I notice that it computes separate logFC values for each time point, which is great, but it only reports a single F statistic and p-value, and writes a coef column that, in this specific case, says P7-P14 down the whole table. Does the p-value correspond to one of the two coefficients, or is it doing something like aggregating P7 and P14 data when fitting?

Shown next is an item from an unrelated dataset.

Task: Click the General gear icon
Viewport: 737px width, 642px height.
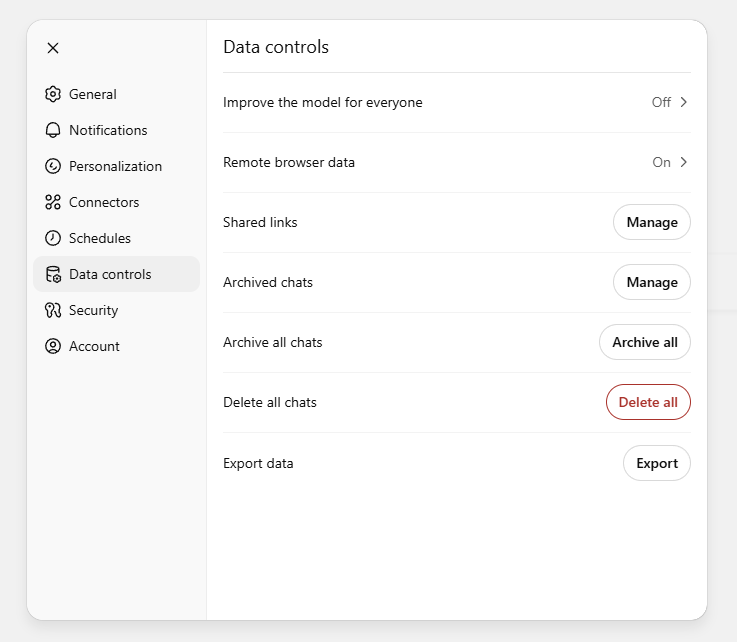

Because there may be transient changes at the middle time point, I think I'm looking for something like an LRT against a reduced model lacking timepoints.

I appreciate the help!

HelenaLC commented 4 years ago

For coef = 2:3, pbDS (glmQLFTest under the hood) test for any difference between the specified timepoints (H0: the 3 timepoints are identical vs. H1: there is a difference between them), thus, you obtain separate logFCs for each comparison but a single statistic and p-value. I am not sure what exactly you mean by "a reduced model lacking timepoints", but if you want to do a series of pairwise comparisons, pbDS needs a list of coefficients, e.g., coef = list(2, 3) would compare each of P7 and P14 against P3 (the reference factor level).

plger commented 4 years ago

"a reduced model lacking timepoints" is exactly what's happening with coef = 2:3 : what this tests is whether a model lacking the coefficients 2 and 3 explains the data significantly less than a model that has them (which translates into what Helena writes).

dpcook commented 4 years ago

Thanks both! Yes, that's perfect--just wanted to make sure it wasn't doing something weird under the hood when using coef = 2:3 . Thanks for clarifying. And the tip for providing a list to coef is great to know as well.

I appreciate the help!